Lingual Squamous Cell Carcinoma Research Articles

Glutathione S-transferase pi-class as a tumour marker in lingual preneoplastic and neoplastic lesions of rats and humans.

Immunocytochemical expression of the pi class glutathione S-transferase (GST) was investigated in preneoplastic and neoplastic lingual lesions in a 4-nitro-quinoline 1-oxide (4NQO)-induced rat genetic model [Wistar/Furth rats (WF) and Dark-Agouti rats (DA)] and in human surgical material [fibrous polyp, mild to moderate dysplasia, severe dysplasia, carcinoma in situ (CIS), squamous cell carcinoma (SCC)]. Two polyclonal antibodies raised against rat (GST-P) and human (GST-pi) antigens were used. In the rat model, DA and WF rats showed contrasting susceptibility to 4NQO, DA rats having a much higher tumour incidence and a significantly shorter survival time than WF rats. While the established lingual SCC in DA and WF rats all expressed GST-P, the number of GST-P+ foci in the preneoplastic lingual epithelium was significantly higher in DA (14.5 +/- 6.5) than in WF rats (5.5 +/- 2.6; P < 0.0001). In contrast, GST-pi epithelial staining in human specimens was more variable and the results overlapped in different groups. More frequent nuclear and/or basal cell staining was detected in severe dysplasia, CIS and SCC than in benign and mild to moderate dysplastic lesions. Although the pi class GST may be a useful marker for rat lingual carcinogenesis, its value in clinical applications is unclear. GST-pi staining patterns and their distribution may be helpful in identifying high-risk lingual lesions in humans.
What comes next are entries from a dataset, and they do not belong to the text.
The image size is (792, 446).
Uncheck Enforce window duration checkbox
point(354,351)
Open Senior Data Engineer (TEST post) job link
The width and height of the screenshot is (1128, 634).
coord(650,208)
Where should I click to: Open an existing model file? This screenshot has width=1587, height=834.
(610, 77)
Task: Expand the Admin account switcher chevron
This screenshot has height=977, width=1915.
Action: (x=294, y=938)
Relationship of tobacco/alcohol use to p53 expression in patients with lingual squamous cell carcinomas.

This study examined p53 expression immunocytochemically in 40 lingual squamous cell carcinomas from Dutch patients with known histories of smoking and/or drinking alcohol. 30% of neoplasms showed positive p53 reactivity, suggesting increased levels of p53 protein. No alcohol or tobacco risk factors were evident in 33.3% (4/12) of p53-positive neoplasms whereas only 7.1% (2/28) of p53-negative neoplasms showed an absence of these risk factors. 25% (3/12) of p53-positive neoplasms and 71.4% (20/28) of p53-negative neoplasms were found in patients who had been exposed to both alcohol and tobacco. A similar negative association with p53 reactivity was also found when either tobacco or alcohol were used in isolation. The results contrast with previous observations in head/neck and oral carcinomas and indicate that the association of alcohol/tobacco and p53 expression remains open to question.